The Blumberg lab has recently published two papers in Endocrinology and Nature Communications:
In Shoucri et al, 2017 (Endocrinology 158:3109-3125) they found that the obesogen tributyltin (TBT) commits stem cells to become fat cells in part by an epigenetic mechanism that results in de-repressing the expression of genes important for promoting the fat cell fate. This paper was selected as a featured article for October, 2017 in Endocrinology https://academic.oup.com/endo/pages/author_profile_shoucri_bassem and was also highlighted in a News and Views article in the same issue of Endocrinology (Zoeller and Heindel, 2017, Endocrinology, 158:3086-3087). The research findings in this paper were selected as one of the top endocrine discoveries in 2017 by the editor of Endocrinology (Endocrine News, December 2017 p31).

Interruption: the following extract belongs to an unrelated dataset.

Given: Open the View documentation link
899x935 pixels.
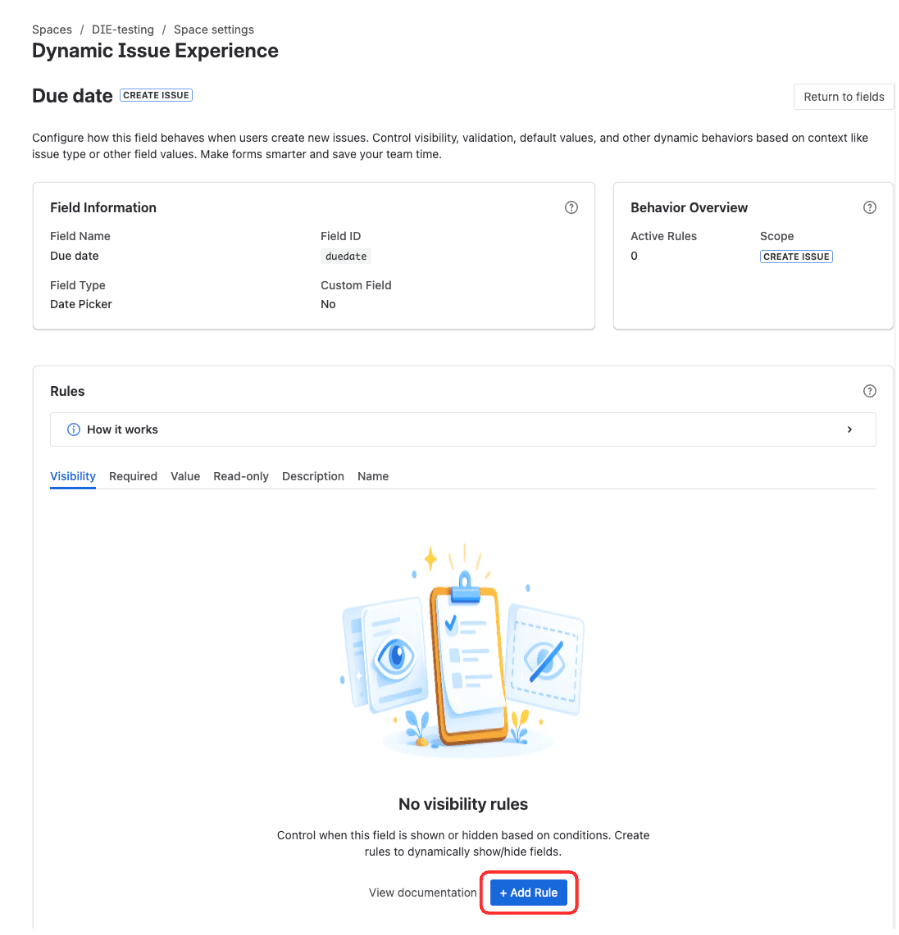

In a second paper, just published in Nature Communications (Chamorro-Garcia et al, 2017, Nature Communications, 8:2012 DOI: 10.1038/s41467-017-01944) they showed that perinatal exposure to the obesogen TBT could exert effects as far as 4 generations after exposure. They found that male (but not female) F4 descendants (in human terms, the great-great grandchildren) of F0 dams treated with TBT throughout pregnancy and lactation became obese when their dietary fat was increased slightly and retained this fat during periods of fasting. This is precisely the dieter’s lament – eating the same amount of food as others but gaining weight and not losing the added weight despite dieting. They showed that this transgenerational sensitivity to weight gain is carried across the generations in part, by alterations in large scale chromatin structure that resulted in differential DNA methylation and expression of obesity related genes.